Der Wanderer zeigte der Erde sein Yin-Yang-Gesicht zum fünftenmal. Jetzt stand er bereits einen ganzen Tag lang am Nachthimmel der Erde. Für die Meteorologen der internationalen Beobachtungsstation am Südpol, die zu diesem Zeitpunkt ihren ununterbrochenen Winter erlebten, hatte der Wanderer in stets gleichbleibender Entfernung vom Horizont einen Vollkreis beschrieben. Jetzt hing er wieder an der Stelle, an der er zuerst erschienen war — über der Queen Maud Range und Marie Byrd Land. Unter seinem Licht schien der Schnee grün und violett zu glühen.

Der seltsame neue Planet förderte überall den Glauben an das Übersinnliche und brachte alle möglichen Verrücktheiten zum Ausbruch.

In Indien, das bisher von großen Erdbeben und hohen Fluten verschont geblieben war, wurde der Wanderer lange Nächte hindurch von großen Massen gläubiger Menschen in feierlichen Zeremonien verehrt. Einige sahen in ihm den unsichtbaren Planeten Ketu, den die Schlange endlich wieder von sich gegeben hatte. Die Brahmanen versenkten sich in die Betrachtung des neuen Planeten und deuteten vorsichtig an, daß er das erste Anzeichen für den Beginn einer neuen Kalpa sein könne.

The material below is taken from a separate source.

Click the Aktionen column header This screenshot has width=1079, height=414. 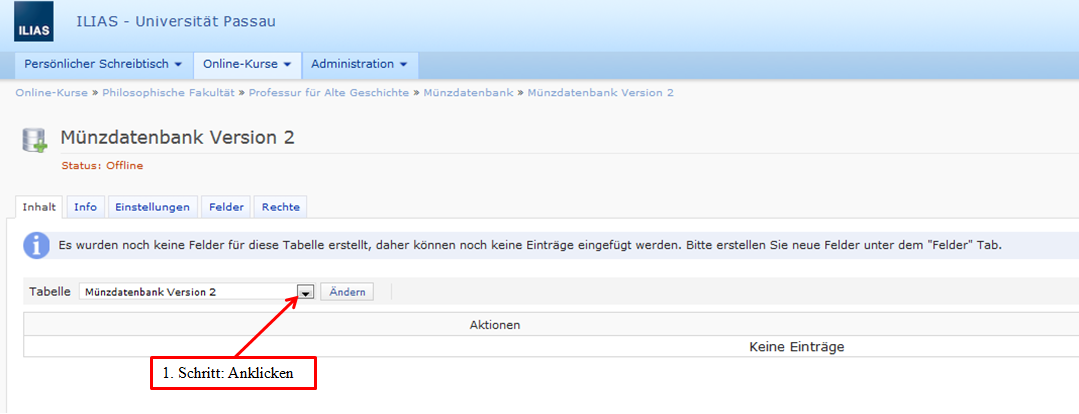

In Südafrika wirkte der Wanderer wie ein Signal zu einem blutigen Aufstand der Schwarzen gegen die weißen Herrscher des Landes.

In protestantischen Ländern wurde die Offenbarung des Johannes in Tausenden von Bibeln aufmerksam studiert, die zuvor niemals gelesen oder nur aufgeschlagen worden waren.

In Rom gab sich der neue Papst, dessen Hobby die Astronomie war, vergeblich Mühe, abergläubische Spekulationen und Auslegungen zurückzuweisen. Zur gleichen Zeit gaben die Journalisten sich alle Mühe, Filmstars und andere Tagesberühmtheiten mit dem Wanderer als Hintergrund zu interviewen und zu fotografieren — während Ostia gegen die Fluten kämpfte und das Mittelmeer bis weit in die Tibermündung hinein vordrang.